新たな新入社員研修──1日目からリーダーシップを教える
いまや、全ての従業員がAIを管理しているのなら、全従業員がリーダーシップトレーニングを受ける必要がある。
だが、たいていの組織にはその備えがない。
マネジメント能力の開発は、いまだにオプション的な追加物として扱われている。つまり、個人的な貢献を自力で証明して昇進した人に対して、提供される特権としてだ。
そうした考え方は、もはや通用しない。
なぜならAI時代には、職場のデスクについた瞬間、単純に仕事をこなすだけでは済まなくなるからだ。仕事の指示も自分で出す。そして、人間を管理する立場ではなくても、品質、影響、調整の責任を負うことになる。
したがって、従来は新しい管理職だけが受けていたトレーニングは現在、すぐに必要なものになっている。具体的には、仕事の他への委ね方、評価方法、問題が起きたときの介入の仕方、不確実な状況での指導方法、決定事項を戦略に合わせて調整する方法などだ。
そうしたトレーニングを、新人研修に組みこむ必要がある。従業員能力開発の一部として、インターンや新入社員、さらには学生の訓練に組みこむのだ。

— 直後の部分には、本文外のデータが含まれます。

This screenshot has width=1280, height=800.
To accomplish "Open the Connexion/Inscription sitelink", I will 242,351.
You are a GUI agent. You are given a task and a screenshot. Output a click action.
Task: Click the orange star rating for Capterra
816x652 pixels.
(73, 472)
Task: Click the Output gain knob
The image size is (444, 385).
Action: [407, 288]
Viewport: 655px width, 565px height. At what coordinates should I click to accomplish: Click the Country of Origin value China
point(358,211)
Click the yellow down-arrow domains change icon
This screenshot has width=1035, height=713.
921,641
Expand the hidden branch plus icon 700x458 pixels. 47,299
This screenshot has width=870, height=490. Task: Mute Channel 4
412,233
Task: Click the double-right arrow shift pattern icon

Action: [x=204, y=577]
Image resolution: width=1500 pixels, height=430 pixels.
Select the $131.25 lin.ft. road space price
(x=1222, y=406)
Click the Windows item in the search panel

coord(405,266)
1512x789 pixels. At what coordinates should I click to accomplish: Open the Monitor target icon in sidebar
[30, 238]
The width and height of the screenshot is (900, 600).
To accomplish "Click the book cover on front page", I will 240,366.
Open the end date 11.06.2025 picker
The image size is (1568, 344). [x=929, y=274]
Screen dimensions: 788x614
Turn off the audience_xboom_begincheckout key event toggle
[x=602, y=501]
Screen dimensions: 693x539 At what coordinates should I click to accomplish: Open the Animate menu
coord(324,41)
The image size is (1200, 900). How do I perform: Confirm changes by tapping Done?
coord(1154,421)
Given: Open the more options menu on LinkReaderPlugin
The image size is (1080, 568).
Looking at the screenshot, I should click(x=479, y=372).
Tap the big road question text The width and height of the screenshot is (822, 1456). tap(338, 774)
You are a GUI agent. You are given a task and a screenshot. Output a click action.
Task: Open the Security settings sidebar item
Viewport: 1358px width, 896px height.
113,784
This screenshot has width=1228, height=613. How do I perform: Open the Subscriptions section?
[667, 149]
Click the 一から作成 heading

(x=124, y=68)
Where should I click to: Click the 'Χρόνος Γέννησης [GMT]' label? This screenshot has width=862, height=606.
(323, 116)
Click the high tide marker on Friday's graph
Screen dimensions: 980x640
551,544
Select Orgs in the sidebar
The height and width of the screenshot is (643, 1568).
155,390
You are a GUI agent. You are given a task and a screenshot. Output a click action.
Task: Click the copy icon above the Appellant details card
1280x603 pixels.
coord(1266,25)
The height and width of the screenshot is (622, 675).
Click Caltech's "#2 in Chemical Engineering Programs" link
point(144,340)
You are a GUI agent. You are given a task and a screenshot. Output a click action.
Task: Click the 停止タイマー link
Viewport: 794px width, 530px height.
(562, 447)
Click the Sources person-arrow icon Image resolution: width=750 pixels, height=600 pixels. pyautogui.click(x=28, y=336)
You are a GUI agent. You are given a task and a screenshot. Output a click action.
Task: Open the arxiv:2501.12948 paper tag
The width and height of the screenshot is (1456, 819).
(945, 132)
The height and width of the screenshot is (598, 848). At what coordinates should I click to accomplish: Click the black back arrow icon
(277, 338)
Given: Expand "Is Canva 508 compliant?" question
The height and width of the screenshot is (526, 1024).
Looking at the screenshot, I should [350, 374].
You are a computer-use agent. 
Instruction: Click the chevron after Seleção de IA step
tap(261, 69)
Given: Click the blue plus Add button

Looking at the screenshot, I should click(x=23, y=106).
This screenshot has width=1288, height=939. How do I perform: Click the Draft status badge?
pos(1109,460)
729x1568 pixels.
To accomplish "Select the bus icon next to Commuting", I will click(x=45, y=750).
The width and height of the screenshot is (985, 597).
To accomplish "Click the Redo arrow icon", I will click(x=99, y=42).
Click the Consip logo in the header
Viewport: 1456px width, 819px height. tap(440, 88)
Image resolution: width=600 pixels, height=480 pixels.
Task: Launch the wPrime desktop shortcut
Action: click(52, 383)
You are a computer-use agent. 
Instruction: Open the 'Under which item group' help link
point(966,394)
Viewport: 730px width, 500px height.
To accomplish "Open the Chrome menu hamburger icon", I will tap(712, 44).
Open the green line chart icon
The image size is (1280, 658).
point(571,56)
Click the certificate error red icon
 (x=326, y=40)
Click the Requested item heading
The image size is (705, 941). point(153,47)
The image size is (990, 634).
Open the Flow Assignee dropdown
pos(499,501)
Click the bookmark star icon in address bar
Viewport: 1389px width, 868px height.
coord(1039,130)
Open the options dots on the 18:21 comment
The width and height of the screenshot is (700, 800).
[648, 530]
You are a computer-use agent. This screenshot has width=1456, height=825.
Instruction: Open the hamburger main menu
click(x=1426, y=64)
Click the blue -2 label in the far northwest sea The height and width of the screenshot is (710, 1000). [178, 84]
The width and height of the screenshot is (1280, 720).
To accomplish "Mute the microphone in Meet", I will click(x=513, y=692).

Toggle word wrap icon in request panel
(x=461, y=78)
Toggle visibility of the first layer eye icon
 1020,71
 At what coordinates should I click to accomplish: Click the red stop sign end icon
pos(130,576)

これは、ソフトスキルのシフトではない。構造的なスキルだ。そしてそのためには、新たなアプローチによる能力開発が求められる。つまり、全ての従業員が(人間の部下を持たない場合でも)システムのリーダーになることを想定するアプローチだ。
新たなキャリアパスは、AIを指揮することから始まる
このシフトは、単なる能力の話ではない。「期待されること」に関係するものだ。
近いうちに従業員たちは、職務上の専門性以上のものを備えることを期待されるようになるだろう。判断力、掌握力、テクノロジーを通じて自分を拡張する能力を期待されるのだ。
これは、単なる生産性ではない。そして、単なるリスキリングの問題でもない。テクノロジーがチームの一員となり、全従業員がテクノロジーのリーダーとなることを期待される世界に合わせて、リーダーシップの枠組みを改めることを意味する。
こうした新たな労働世界で、従業員に力を発揮してほしいと望むのなら、「管理職になる準備はできているか」と質問するのをやめなければならない。必要なのは、エージェント・ボスになるための準備をさせることだ。